+++ Document section

= Jost Reinecke =

Jost Reinecke (born 20 August 1957) is the professor of Quantitative Methods of Empirical Social Research at Faculty of Sociology, Bielefeld University.

==Academia==
Jost Reinecke is Professor of Quantitative Methods of Empirical Social Research and board member of the Institute for interdisciplinary research on conflict and violence, member of the Center for Statistics (Zentrum für Statistik, ZeSt) and of the research training group on “group-focused enmity” (884) as well as of the ASA. His research focuses on rational-choice theories in social sciences; methodology and application of models of classification and structural equation in cross- and longitudinal studies; statistical techniques for the handling of missing data; health, AIDS-prevention and contraception of youth and young adults; development of juvenile delinquency in longitudinal studies; regional differentiation in the development of disorientation and group-focused enmity. He is associate editor of the series “Kriminologie und Kriminalsoziologie“(since 2006) and also associate editor of the series “Sozialwissenschaftliche Forschungsmethoden“(since 2009).

==Research==
- Strong and efficient multiple imputation of complex records (DFG, 2009-ongoing)

++++++
+++ Information shown

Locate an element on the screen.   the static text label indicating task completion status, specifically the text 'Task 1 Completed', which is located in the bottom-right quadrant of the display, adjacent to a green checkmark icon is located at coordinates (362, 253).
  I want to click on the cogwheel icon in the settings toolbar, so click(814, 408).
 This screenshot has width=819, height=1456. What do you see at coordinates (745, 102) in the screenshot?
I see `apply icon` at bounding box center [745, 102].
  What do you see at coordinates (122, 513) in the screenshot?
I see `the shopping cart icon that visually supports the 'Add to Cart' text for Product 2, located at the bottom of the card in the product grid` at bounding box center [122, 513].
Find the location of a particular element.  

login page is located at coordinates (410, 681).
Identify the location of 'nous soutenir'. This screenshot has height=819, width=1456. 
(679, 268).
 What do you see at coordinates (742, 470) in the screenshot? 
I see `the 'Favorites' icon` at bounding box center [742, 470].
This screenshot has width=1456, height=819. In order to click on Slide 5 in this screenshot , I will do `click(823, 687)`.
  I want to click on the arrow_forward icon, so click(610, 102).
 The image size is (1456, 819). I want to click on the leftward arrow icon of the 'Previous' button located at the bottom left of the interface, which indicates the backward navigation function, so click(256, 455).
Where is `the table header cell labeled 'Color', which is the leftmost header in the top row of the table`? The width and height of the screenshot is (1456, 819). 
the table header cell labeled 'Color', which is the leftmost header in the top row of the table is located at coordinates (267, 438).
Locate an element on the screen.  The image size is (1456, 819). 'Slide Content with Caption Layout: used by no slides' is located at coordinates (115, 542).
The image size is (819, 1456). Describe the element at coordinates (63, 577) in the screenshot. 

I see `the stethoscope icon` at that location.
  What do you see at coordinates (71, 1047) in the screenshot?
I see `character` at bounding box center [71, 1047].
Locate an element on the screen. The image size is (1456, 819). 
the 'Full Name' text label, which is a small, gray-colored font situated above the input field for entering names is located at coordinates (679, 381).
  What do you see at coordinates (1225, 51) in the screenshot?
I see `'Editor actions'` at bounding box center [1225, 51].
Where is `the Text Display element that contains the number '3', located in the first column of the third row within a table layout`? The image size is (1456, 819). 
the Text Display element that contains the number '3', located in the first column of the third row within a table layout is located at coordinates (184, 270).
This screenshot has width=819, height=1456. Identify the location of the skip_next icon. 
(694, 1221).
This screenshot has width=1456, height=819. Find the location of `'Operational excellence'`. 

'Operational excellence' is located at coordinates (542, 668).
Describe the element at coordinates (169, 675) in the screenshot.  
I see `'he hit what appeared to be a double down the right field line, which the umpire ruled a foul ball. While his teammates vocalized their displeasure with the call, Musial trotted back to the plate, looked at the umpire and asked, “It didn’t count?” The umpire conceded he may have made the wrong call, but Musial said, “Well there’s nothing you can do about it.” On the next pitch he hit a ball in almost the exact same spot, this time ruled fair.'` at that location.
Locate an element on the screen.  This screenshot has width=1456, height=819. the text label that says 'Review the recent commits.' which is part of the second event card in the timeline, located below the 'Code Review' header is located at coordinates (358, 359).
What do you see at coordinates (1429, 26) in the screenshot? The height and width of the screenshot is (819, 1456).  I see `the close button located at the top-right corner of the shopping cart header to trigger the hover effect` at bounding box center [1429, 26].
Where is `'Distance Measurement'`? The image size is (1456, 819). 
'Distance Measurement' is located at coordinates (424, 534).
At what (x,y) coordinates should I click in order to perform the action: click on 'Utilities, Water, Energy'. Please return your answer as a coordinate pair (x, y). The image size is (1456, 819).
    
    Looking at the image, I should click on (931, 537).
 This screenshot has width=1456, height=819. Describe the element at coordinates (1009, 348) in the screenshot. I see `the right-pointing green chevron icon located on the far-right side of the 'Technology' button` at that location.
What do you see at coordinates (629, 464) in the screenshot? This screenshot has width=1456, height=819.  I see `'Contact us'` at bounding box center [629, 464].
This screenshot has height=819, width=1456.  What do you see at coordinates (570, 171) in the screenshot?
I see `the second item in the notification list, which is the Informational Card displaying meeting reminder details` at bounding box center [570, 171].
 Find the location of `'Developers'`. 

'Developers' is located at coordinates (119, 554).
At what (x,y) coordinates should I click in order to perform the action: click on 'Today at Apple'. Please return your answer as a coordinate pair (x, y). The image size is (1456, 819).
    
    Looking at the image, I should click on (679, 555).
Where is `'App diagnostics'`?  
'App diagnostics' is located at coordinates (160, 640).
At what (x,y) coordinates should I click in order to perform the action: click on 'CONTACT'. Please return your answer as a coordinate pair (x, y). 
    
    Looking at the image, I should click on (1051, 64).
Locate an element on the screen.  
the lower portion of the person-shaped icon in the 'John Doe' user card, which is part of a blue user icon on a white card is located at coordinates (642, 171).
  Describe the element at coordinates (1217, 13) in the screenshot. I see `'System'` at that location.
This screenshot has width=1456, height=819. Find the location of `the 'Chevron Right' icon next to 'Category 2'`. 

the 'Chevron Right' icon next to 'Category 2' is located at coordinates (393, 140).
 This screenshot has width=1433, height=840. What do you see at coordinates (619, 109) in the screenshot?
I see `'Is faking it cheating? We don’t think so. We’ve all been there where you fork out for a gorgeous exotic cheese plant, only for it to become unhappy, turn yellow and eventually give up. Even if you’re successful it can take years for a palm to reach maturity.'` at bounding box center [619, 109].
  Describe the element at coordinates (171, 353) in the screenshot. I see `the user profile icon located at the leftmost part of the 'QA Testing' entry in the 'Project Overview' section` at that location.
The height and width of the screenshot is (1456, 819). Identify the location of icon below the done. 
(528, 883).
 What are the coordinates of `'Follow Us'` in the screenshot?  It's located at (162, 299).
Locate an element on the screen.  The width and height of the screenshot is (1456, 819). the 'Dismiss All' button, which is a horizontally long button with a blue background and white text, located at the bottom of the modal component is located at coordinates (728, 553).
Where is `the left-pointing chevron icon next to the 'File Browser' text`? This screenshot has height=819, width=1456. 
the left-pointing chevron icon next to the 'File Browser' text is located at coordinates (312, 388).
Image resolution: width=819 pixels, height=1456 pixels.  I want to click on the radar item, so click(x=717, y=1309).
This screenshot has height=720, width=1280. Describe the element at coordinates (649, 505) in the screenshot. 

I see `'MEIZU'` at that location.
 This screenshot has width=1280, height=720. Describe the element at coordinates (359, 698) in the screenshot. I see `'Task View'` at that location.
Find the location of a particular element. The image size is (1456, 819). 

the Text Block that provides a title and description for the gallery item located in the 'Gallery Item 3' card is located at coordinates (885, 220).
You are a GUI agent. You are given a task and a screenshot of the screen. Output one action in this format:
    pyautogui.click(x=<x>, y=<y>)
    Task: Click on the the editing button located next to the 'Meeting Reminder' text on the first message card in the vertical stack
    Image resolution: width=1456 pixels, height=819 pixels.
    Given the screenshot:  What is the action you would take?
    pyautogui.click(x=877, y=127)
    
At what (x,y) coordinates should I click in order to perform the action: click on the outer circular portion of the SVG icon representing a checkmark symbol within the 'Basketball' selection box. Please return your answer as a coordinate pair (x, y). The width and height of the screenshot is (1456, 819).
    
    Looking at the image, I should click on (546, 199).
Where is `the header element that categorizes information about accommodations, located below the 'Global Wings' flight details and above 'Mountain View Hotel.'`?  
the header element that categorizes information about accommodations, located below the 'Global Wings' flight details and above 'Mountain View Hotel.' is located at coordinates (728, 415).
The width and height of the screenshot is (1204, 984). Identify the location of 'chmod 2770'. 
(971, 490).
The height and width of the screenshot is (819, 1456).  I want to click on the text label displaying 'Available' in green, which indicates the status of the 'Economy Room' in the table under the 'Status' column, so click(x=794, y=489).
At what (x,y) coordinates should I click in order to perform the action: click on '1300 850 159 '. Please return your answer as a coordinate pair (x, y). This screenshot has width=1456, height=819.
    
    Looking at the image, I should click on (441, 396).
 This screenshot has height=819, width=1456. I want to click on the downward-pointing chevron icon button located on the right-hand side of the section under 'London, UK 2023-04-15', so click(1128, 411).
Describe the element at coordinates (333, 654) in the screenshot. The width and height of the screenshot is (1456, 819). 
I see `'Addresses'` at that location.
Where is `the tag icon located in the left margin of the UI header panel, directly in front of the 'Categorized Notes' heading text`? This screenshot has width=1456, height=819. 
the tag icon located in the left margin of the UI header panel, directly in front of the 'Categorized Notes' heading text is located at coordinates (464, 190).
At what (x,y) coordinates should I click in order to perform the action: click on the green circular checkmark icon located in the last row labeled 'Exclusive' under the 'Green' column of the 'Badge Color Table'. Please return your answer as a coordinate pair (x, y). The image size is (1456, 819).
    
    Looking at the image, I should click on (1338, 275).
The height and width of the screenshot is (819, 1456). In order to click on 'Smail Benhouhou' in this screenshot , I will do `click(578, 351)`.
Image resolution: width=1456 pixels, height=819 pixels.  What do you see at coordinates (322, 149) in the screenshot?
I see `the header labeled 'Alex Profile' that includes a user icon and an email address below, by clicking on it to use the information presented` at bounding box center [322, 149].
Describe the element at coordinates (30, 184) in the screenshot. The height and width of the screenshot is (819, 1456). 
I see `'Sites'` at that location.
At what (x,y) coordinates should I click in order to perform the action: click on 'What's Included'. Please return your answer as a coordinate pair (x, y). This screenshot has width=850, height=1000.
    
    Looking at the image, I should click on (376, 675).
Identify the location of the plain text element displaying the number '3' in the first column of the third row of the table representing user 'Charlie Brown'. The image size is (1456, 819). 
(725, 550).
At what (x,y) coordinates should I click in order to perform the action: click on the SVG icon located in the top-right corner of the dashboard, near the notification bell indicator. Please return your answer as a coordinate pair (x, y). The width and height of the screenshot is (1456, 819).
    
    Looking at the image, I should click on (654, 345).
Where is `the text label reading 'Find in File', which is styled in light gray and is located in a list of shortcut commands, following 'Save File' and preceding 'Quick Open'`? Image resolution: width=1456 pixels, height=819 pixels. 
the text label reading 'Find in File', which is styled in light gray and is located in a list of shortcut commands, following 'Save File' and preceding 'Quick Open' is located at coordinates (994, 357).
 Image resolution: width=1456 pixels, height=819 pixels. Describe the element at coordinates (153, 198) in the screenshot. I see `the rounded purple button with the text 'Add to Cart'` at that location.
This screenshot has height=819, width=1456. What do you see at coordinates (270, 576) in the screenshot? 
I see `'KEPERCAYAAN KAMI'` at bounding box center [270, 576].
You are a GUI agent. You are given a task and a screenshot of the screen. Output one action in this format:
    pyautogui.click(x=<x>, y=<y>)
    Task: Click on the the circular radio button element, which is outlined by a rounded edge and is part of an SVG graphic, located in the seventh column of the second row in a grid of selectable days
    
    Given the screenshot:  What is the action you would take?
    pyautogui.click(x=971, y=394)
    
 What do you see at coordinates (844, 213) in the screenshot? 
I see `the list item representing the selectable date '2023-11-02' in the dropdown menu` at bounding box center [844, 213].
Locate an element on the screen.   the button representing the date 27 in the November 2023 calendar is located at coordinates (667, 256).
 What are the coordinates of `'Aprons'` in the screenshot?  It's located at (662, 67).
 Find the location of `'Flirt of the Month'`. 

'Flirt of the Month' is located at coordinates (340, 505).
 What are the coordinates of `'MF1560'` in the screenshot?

++++++

• [Problems to work on]
A - According to the article on Jost Reinecke, since what year has he been associate editor of the series "Sozialwissenschaftliche Forschungsmethoden"?
B - Write the next part of the article on Jost Reinecke, picking up after its last line.
The entries have no role here.

• [Task responses]
A - Since 2009.

B -
- Crime in modern cities (DFG, 2002-ongoing)

==Selected publications==
- with K. Boers, L. Mariotti and D. Seddig. 2010. Explaining the Development of Adolescent Violent Delinquency. European Journal of Criminology.
- with L. Mariotti. 2009. Detection of Unobserved Heterogeneity with Growth Mixture Models. Revista de Matemática: Teoría y Aplicaciones 16(1): 16–29.
- with K. Boers and D. Sedding. 2009. Sozialstrukturelle Bedingungen und Delinquenz im Verlauf des Jugendalters: Analysen mit einem kombinierten Markov- und Wachstumsmodell [Socio-structural conditions and delinquency in the course of adolescence: Analyses on the basis of a combined Markov and growth model]. Monatsschrift für Kriminologie und Strafrechtsreform 92(2/3): 267-288.
- with S. Legge and A. Klein. 2009. Das Kreuz des Wählers: Die Auswirkungen von politischer Entfremdung und Fremdenfeindlichkeit auf das Wahlverhalten in abgehängten Regionen [The voter’s burden: The effects of political alienation and xenophobia on voting patterns in left behind regions]. In Deutsche Zustände, vol. 7, ed. Wilhelm Heitmeyer, 53–72. Frankfurt a. M.: Suhrkamp Verlag.
- 2008. Klassifikation von Delinquenzverläufen: Eine Anwendung mit Mischverteilungsmodellen [Classification of courses of delinquency: An application of mixed distribution models]. In Klassifikationsanalysen in Theorie und Praxis, eds. J. Reinecke and C. Tarnai, 13–18. Münster, New York, Munich, Berlin: Waxmann.
- with K. Boers. 2007. Delinquenz im Jugendalter: Erkenntnisse einer Münsteraner Längsschnittstudie [Juvenile Delinquency: Findings of a longitudinal study conducted in the city of Münster]. Münster, New York, Munich, Berlin: Waxmann.
- with C. Weins. 2007. Delinquenzverläufe im Jugendalter [Courses of delinquency during adolescence]. Monatsschrift für Kriminologie und Strafrechtsreform 90(5): 418–437.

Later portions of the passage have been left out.